Kraus, 57, like many of the property owners around him, sought out Wimauma for its cheaper land prices. About 4,000 people live here, 70 percent of them Hispanic. The landscape is filled with fish farms and nurseries and farm workers' trailers.
A mile or 2 away, a Wal-Mart Supercenter and about 2,000 homes are drawn in plans sitting on the desks of Hillsborough County planners.
And then there are the dogs. Residents report seeing packs of them wandering down the road or on their property. Kraus said just about every property owner along his street has a story of a lost goat or a lost antelope, even a lost wallaby.
"Wimauma is a pretty transient population, and what's happening is development is coming in with $300,000 homes going in opposite trailers for farm workers," said Dennis McCullough, an investigative supervisor with Hillsborough County's Department of Animal Services. "And I think as development is starting to move into this area, you are seeing a clash of two different lifestyles."
David Kitchen, a tropical fish farmer just down the street from Kraus, has been battling dogs for the past eight years. Kitchen has about 50 to 60 exotic animals on his 23 acres, including three tigers, 11 leopards, bears, baboons, deer, antelope, wallaroos, wallabies, black swans and white swans that roam around an Old West town he built.
He's lost about 10 animals to dogs, despite an elaborate array of fences and pens. He has shot dead three dogs that came onto his property.
"People started moving in here, and dogs started running around more," said Kitchen, 62, who's lived here 38 years.
Many of the dogs belong to fellow rural landowners who don't feel the need to keep their dogs on a leash. Others belong to farm workers who leave them behind when they depart. Still others are dumped at the end of the back roads because it's a quiet place to leave an unwanted dog.
Kraus and others said animal control workers listen patiently to their complaints but are not taking the problem seriously enough.
McCullough, the animal control supervisor, acknowledged Wimauma has a stray dog problem but said Hillsborough's Animal Services Department does not have the staff to be proactive.
"This is an issue across rural Florida,"' said Jim Hosler, an economic development team leader with the Hillsborough Planning Commission. "It's hard to catch dogs in that area. There are a lot of abandoned buildings and trailers, a lot of abandoned fish farms and illegal dumps. Dogs can live on the fringe and be successful. If I was a feral dog, that's where I'd want to live.

(Dataset extract):
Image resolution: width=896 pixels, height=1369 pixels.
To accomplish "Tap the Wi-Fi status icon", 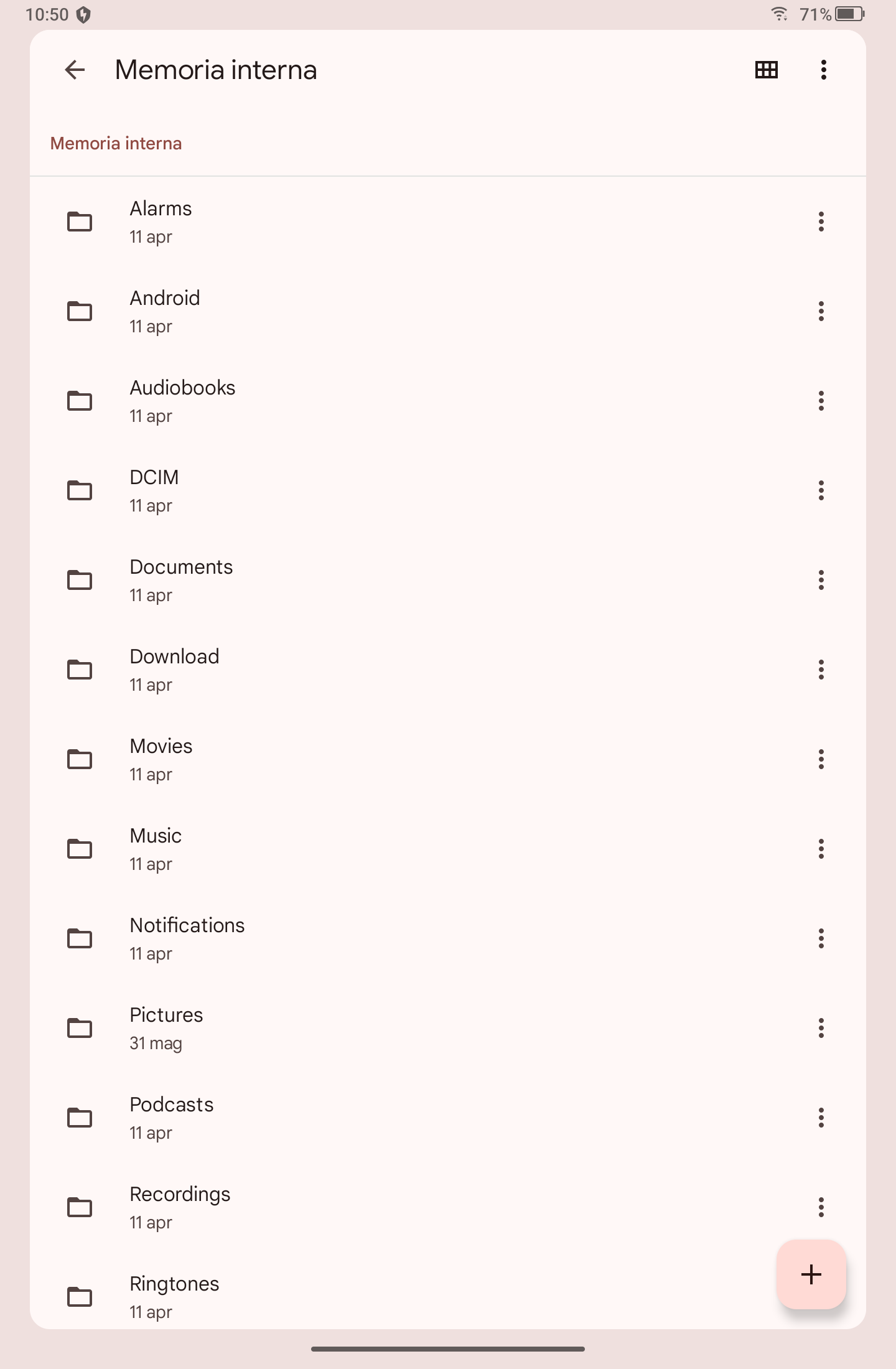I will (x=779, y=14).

(Directions):
[1] Transcribe from the article on Wimauma's stray dogs the part that opens with the words containing "McCullough, the animal" and closes with "want to live.".
[2] In the article on Wimauma's stray dogs, how many dogs has David Kitchen shot dead on his property?
Work only from the article on Wimauma's stray dogs, not from the lines.

(Answers by item):
[1]
McCullough, the animal control supervisor, acknowledged Wimauma has a stray dog problem but said Hillsborough's Animal Services Department does not have the staff to be proactive.
"This is an issue across rural Florida,"' said Jim Hosler, an economic development team leader with the Hillsborough Planning Commission. "It's hard to catch dogs in that area. There are a lot of abandoned buildings and trailers, a lot of abandoned fish farms and illegal dumps. Dogs can live on the fringe and be successful. If I was a feral dog, that's where I'd want to live.

[2] Three.